Everything in the data gets repeated exactly, except for the pictures.

◇ ◇ ◇

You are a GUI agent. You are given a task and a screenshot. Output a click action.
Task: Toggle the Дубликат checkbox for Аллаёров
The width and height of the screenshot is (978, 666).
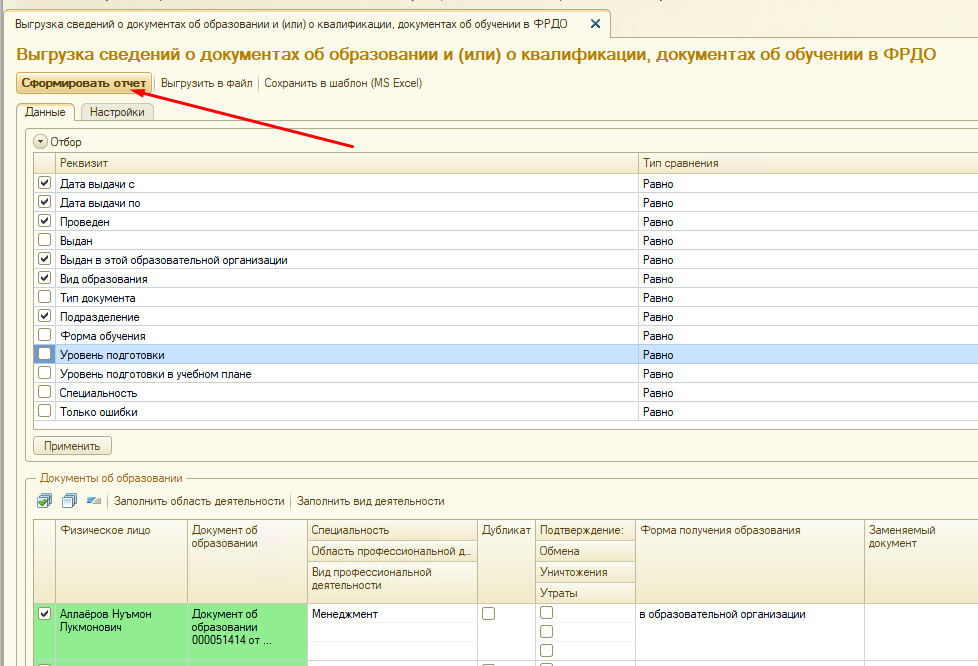(489, 614)
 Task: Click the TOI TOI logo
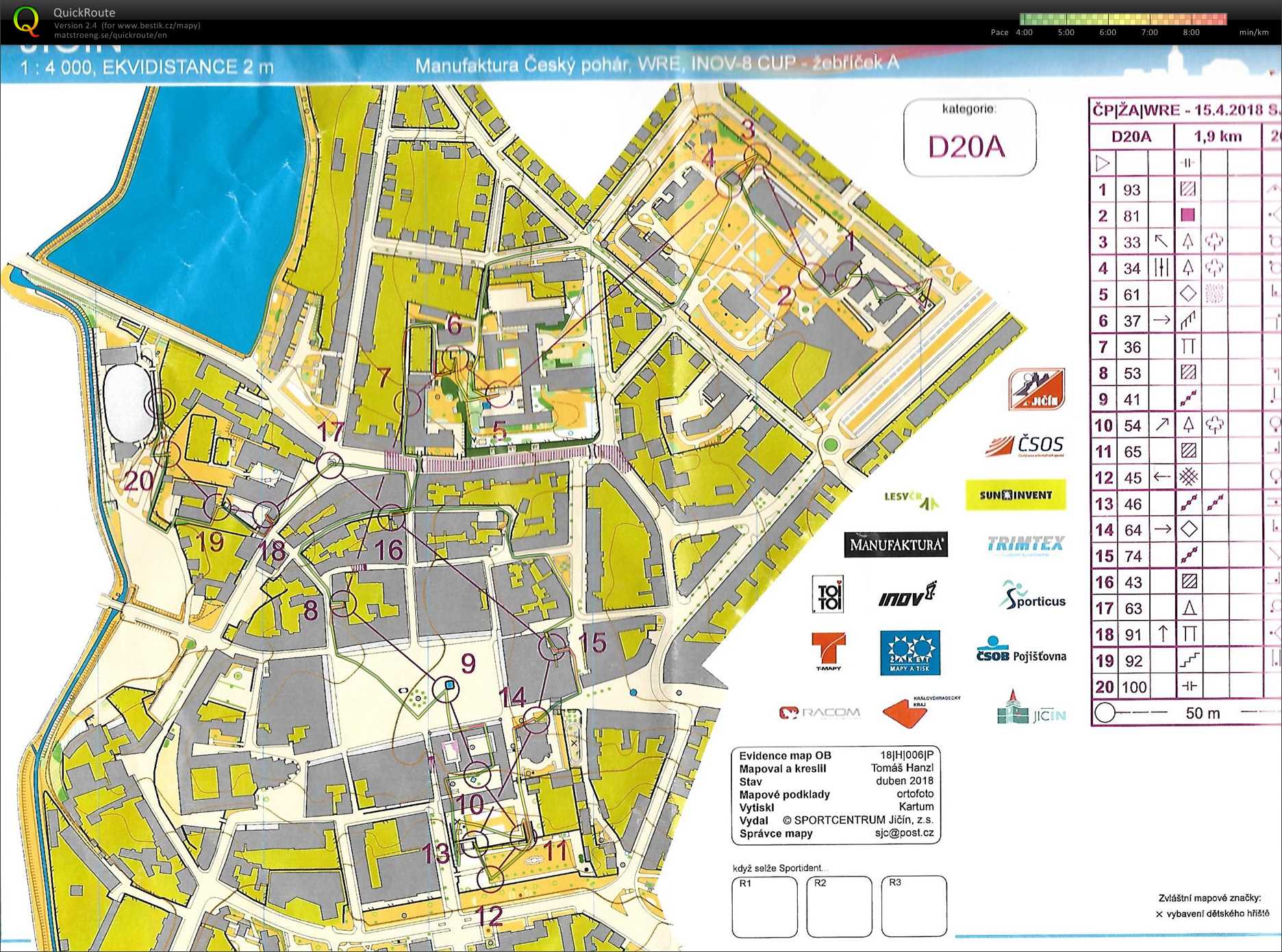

◇ ◇ ◇

* **Exercise solution**
You are a GUI agent. You are given a task and a screenshot. Output a click action.
Task: Toggle the Дубликат checkbox for Аллаёров
The width and height of the screenshot is (978, 666).
(489, 614)
 Task: Click the TOI TOI logo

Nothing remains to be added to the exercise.